The Ryan Murphy marathon
Hunnam says he did not know much about Gein before taking the role. That changed fast thanks to a marathon meeting with Monster director Ryan Murphy. He thought it was a general get-to-know-you, then Murphy showed up 10 minutes late (very apologetic), explained he had been writing all day and lost track of time in the creative splendour of breaking the story, and proceeded to unload.
Hunnam describes the three-hour debrief as basically like watching a documentary in real time — the kind where, in two hours, you suddenly feel like you have the character mapped. He calls Murphy passionately obsessed with storytelling and the process, and says the download did a fantastic job grounding him in the real-life material.

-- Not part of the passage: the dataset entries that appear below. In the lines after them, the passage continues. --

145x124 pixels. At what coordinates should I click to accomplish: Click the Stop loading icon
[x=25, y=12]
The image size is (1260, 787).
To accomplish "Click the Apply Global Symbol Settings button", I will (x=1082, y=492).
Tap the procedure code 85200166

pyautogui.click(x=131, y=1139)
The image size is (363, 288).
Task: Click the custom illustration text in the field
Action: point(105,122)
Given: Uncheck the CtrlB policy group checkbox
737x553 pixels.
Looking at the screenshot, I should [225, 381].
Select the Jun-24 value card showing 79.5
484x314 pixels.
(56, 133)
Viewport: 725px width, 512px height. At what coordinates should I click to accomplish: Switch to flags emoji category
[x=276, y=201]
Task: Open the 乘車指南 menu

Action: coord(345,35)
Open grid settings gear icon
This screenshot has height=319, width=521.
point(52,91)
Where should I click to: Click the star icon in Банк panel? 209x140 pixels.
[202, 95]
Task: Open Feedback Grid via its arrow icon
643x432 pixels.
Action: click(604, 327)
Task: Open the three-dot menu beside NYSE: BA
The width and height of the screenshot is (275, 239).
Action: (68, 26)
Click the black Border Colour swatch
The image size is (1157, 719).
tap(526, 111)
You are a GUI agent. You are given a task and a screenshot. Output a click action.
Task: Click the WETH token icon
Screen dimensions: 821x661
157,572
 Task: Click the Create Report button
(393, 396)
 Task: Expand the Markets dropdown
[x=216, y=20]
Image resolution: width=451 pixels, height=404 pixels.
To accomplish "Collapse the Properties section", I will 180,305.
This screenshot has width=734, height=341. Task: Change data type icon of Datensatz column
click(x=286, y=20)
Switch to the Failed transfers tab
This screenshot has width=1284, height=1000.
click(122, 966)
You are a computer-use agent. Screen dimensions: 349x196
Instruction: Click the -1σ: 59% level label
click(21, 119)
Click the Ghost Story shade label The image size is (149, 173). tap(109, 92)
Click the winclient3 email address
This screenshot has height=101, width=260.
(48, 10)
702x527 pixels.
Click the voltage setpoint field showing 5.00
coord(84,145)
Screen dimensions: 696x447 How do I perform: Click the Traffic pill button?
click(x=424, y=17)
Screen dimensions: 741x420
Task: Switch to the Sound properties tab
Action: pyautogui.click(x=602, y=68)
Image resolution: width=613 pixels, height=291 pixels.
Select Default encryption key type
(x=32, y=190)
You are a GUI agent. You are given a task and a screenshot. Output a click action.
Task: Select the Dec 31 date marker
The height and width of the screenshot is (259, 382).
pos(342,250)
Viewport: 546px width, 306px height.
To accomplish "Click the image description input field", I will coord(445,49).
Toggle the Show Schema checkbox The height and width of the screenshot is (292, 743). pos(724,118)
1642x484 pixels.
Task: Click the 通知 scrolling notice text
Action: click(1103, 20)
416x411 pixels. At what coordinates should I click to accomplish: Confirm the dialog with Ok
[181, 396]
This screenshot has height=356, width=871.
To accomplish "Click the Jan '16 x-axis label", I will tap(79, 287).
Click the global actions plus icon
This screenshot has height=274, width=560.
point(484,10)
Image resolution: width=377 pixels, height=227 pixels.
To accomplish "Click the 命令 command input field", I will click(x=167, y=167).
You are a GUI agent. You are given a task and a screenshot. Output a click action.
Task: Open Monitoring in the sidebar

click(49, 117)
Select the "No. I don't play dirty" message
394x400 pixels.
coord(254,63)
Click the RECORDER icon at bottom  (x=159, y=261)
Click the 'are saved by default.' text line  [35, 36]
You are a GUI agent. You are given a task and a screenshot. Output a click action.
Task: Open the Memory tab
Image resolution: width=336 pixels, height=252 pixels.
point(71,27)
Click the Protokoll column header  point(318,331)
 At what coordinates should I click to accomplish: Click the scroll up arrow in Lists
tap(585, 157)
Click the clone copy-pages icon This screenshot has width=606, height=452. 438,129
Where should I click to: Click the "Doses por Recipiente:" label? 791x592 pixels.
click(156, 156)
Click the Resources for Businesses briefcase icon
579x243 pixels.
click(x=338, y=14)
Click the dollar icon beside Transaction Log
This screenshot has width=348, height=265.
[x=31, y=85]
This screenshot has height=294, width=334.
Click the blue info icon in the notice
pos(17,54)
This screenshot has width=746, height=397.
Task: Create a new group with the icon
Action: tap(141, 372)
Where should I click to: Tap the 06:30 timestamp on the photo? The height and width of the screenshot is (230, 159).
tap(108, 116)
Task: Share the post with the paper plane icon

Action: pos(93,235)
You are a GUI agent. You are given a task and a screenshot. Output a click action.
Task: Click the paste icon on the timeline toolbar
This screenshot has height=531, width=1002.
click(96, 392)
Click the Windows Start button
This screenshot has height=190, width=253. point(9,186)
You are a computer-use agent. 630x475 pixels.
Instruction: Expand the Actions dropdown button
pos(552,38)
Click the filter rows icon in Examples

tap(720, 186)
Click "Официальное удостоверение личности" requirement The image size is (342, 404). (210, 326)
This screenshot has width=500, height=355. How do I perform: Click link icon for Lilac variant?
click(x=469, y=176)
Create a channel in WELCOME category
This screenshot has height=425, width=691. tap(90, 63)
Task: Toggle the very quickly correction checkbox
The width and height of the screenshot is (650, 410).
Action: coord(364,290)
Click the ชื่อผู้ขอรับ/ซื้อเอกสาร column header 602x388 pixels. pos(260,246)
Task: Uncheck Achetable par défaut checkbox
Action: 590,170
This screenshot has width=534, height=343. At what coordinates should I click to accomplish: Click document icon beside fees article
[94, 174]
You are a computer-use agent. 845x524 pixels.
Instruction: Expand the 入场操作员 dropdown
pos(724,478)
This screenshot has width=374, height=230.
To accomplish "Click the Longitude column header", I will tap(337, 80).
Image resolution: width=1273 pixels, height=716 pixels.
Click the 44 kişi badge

Quick context, because this story is not nothing
Ed Gein is the 1950s American killer whose crimes — murdering at least two women and digging up bodies from local graves — inspired decades of horror. Monster: The Ed Gein Story is the latest instalment of Netflix's anthology series, and Hunnam's approach here is all about what made Gein tick rather than copying a voice that barely exists on record.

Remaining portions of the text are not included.